Davalılar arasında taksim, satın alma ve kazandırıcı zamanaşımı zilyetliği nedeniyle tapu kayıtlarının iptali ve taşınmazların adına tescili istemiyle açılan davada, mahkeme davacının talebini reddetmiştir. Ancak Yargıtay, mahkemenin yeterli araştırma ve inceleme yapmadığı gerekçesiyle kararı bozmuştur. Mahkeme, yerel bilirkişiler, taraf tanıkları ve fen bilirkişisinin katılımıyla yeniden keşif yaparak terekenin mirasçıları arasında taksim edilip edilmediğini, taksim yapılmış ise ne zaman, nerede ve kimlerin katılımıyla yapıldığı, taksime tüm mirasçıların katılıp katılmadığı gibi konularda araştırma yapmalıdır. Ayrıca taşınmazların 1960 yılından beri davacının zilyetliğinde olduğu belirtilmiştir ancak hangi hukuki sebep nedeniyle bu zilyetliğin olduğu da araştırılmalıdır. Kararda geçen kanun maddeleri ise belirtilmemiştir.
16. Hukuk Dairesi         2016/17652 E.  ,  2020/5806 K.

    "İçtihat Metni"




    MAHKEMESİ :ASLİYE HUKUK MAHKEMESİ
    DAVA TÜRÜ : TAPU İPTALİ VE TESCİL

    Taraflar arasında görülen dava sonucunda verilen hükmün Yargıtay"ca incelenmesi istenilmekle; temyiz isteğinin süresinde olduğu anlaşıldı, inceleme raporu ve dosyadaki belgeler okundu,
    GEREĞİ GÖRÜŞÜLDÜ:
    Kadastro sonucu, ... İlçesi ... Köyü çalışma alanında bulunan 137 ada 40 ve 56 parsel sayılı 19.806.71, 38.489,86 metrekare yüzölçümündeki taşınmazlar, vergi kaydı ve kazandırıcı zamanaşımı zilyetliği nedeniyle, beyanlar hanesinde ölü olduğu belirtilmek suretiyle ... adına tespit ve tescil edildikten sonra, ... ve istirakleri adına kayden intikal etmiştir.

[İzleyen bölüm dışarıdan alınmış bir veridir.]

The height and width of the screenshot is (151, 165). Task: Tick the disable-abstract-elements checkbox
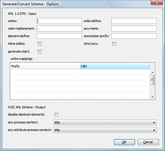click(57, 114)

Davacı ..., irsen intikal, taksim, satınalma ve kazandırıcı zamanaşımı zilyetliğine dayanarak, tapu kayıtlarının iptali ve taşınmazların adına tescili istemiyle dava açmıştır. Yargılama sırasında müdahiller ... ve ..., irsen intikal ve kazandırıcı zamanaşımı zilyetliğine dayanarak davaya katılmışlardır. Mahkemece yapılan yargılama sonunda davacı ...’nın davasının reddine karar verilmiş; hüküm, davacı vekili tarafından temyiz edilmiştir.
    Davacı ..., dava konusu taşınmazların kök murisleri ...’den intikal ettiği ve taksimen murisi ... kızı ...’ya kaldığını ve ... mirasçıları arasındaki taksimle de kendisine kaldığını ileri sürerek dava açmıştır. Mahkemece yapılan keşifte beyanına başvurulan mahalli bilirkişi ve tanıkların bir kısmı, taşınmazların kök muris ...’dan intikal ettiğini ölümünden sonra oğlu ...’ya kaldığını, ... oğlu ...’nın çocukları arasında taksim yapıldığını ve taşınmazların 1960 tarihinden beri davacının zilyetliğinde olduğunu beyan etmişler; bir kısım tanıklar ise, taşınmazın kök muris ...’dan intikal ettiğini, terekenin taksim edilip edilmediğini bilmediklerini, ... oğlu ... mirasçıları arasında yapılan taksimle çekişmeli taşınmazların davalı ...’ya kaldığını, ancak 1960 tarihinden beri davacının zilyetliğinde bulunduğunu ifade etmişlerdir. Mahkemece, çekişmeli taşınmazların tarafların müşterek murisi ..."den kaldığı, ancak taşınmazların taksimle davacıya kaldığının ispat edilemediği gerekçesiyle yazılı şekilde karar verilmiş ise de, yapılan araştırma, inceleme ve uygulama hüküm vermeye yeterli bulunmamaktadır. Mahkemenin de kabulünde olduğu üzere taşınmazların öncesinin ortak muris ...’e ait olduğu hususu uyuşmazlık konusu değildir. Uyuşmazlık, kök murisin ölümünden sonra mirasçıları arasında usulüne uygun taksim yapılıp yapılmadığı hususunda toplanmaktadır. Mahallinde yapılan keşifte dinlenen mahalli bilirkişi ve taraf tanıklarının taksim olgusunu bilmedikleri yönündeki beyanları ile yetinilerek taksim yapılmadığı kabul edilmiş olup, taşınmazların 1960 yılından beri davacının zilyetliğinde olduğu belirtilmiş olduğu halde, bu kullanımın hangi hukuki sebebe dayandığı araştırılmaksızın hüküm kurulması cihetine gidilmiştir. Bu şekilde eksik araştırma ve incelemeye dayalı olarak hüküm kurulması usul ve yasaya uygun bulunmamaktadır.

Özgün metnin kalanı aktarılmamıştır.